Se no plebiscito, a consulta é prévia, ao Congresso Nacional cabe a elaboração da lei a partir da opinião do povo. Se no referendo a consulta é posterior, ele é precedido de uma lei já aprovada pelo Congresso Nacional, mas que possui alguns dispositivos cuja validade depende da opinião do povo (vide o referendo sobre o comércio de armas de fogo, em 2005). Na lei de iniciativa popular, não bastasse a complexidade de seu procedimento, a proposta vira projeto de lei que tem iniciativa na Câmara dos Deputados, seguindo todo o trâmite normal de um processo legislativo, com discussão nas comissões, votações no plenário e, inclusive, veto ou sanção do Presidente da República.

 

O povo brasileiro ainda não se afinou com a democracia participativa, apesar de todos os institutos e procedimentos previstos na Constituição nesse sentido. E não chamem o movimento nas ruas de “participação popular”, pois esta só ocorre quando os membros da sociedade se utilizam de mecanismos institucionais, não só os instrumentos de consulta popular, antes mencionados, como também, e principalmente, as ações constitucionais.
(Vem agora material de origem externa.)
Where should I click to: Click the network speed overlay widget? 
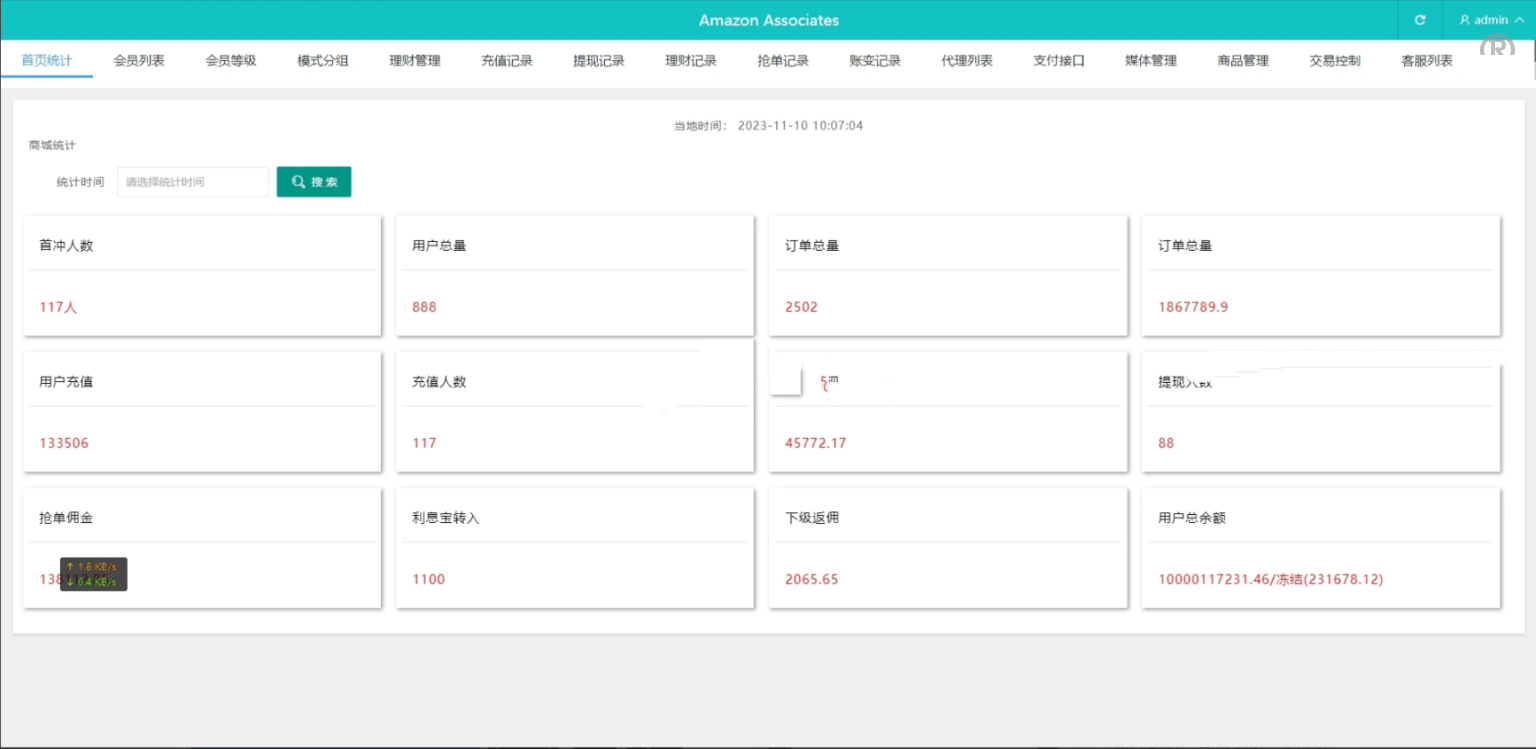pos(93,574)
Estas ações judiciais transformam o tradicional direito de acesso à justiça em um verdadeiro processo popular de acesso à política, pelas vias institucionais.

 

O movimento nas ruas é sintomático. Ele mostra que quando o acesso à política é obstacularizado, isso faz com que o poder (o que de fato emana do povo), como toda e qualquer força oprimida, venha à tona de uma forma radical. Imaginem, de forma bem simplória, uma panela de pressão: ou o vapor sai aos poucos, fazendo os chiados comuns, ou provoca uma explosão, com um barulho assustador.

 

O acesso à política pelas vias institucionais é uma forma de canalizar a pressão do poder popular por meio da democracia participativa. Ele não impede, por óbvio, que ocorram, de tempos em tempos, as explosões que se ouvem das ruas, formas salutares de manifestação popular, legitimadas pelo consagrado direito de resistência e de oposição ao poder formal.  

 

Mas no Brasil, os líderes políticos não têm nem querem ter o molejo da democracia participativa, exatamente o jogo político que deve ser jogado com a sociedade. Não. No Brasil, o jogo político é jogado apenas com os partidos. Na era Lula, com o mensalão, a jogada era uma verdadeira prostituição. O toma-lá-dá-cá envolvia dinheiro vivo em troca de... governabilidade. Mas com um Congresso depravado, a única forma de azeitar a máquina parecia ser mesmo a putocracia.  

 

Com o mensalão desnudado no STF, a única saída para Dilma foi prostituir o Congresso utilizando como moeda os seus 39 ministérios e demais cargos no executivo. A imagem de austeridade no início do governo não colou. Surgiram, agora, as manifestações, ensaiou-se um discreto, e até mesmo indesejável, “Fora Dilma”. Nem o panis et circences da copa das confederações ajudou. Não adiantou o punhal de puro aço luminoso para matar o amor, pois as pessoas na sala de jantar estavam ocupadas em nascer e morrer.

 

Com as pesquisas de opinião mostrando uma descida considerável na aprovação do governo, veio a cartada final, um autêntico royal straight flush político: o plebiscito!

 

Uma jogada de mestre. Houve dissidentes no próprio governo e no PT, partido da presidente. A oposição chiou, mas não como uma panela de pressão. Juristas foram consultados, seus livros ficaram mais valorizados. São espertos esses juristas, parecem viver de juros. Mais cartazes foram confeccionados para serem bramidos nas ruas. Enquanto isso, a Dilma ganha tempo para respirar politicamente.Tudo em nome da reforma política.

 

Mas, plebiscito para a reforma política? Isso parece piada. Não, isso é Brasil. Pelo menos o Brasil que ainda é. Reforma política não é um tema simples que se resolve com uma consulta popular, mas deve ser feita por meio de mecanismos de participação da sociedade, de acesso à política. E essa participação é um processo, não se reduz a uma consulta isolada, através de respostas a perguntas vagas e objetivas. Sem falar nas campanhas de "orientação" muitas vezes tendenciosas.

 

A reforma política já começou. Ela está nas ruas. O plebiscito é apenas uma tentativa de contê-la!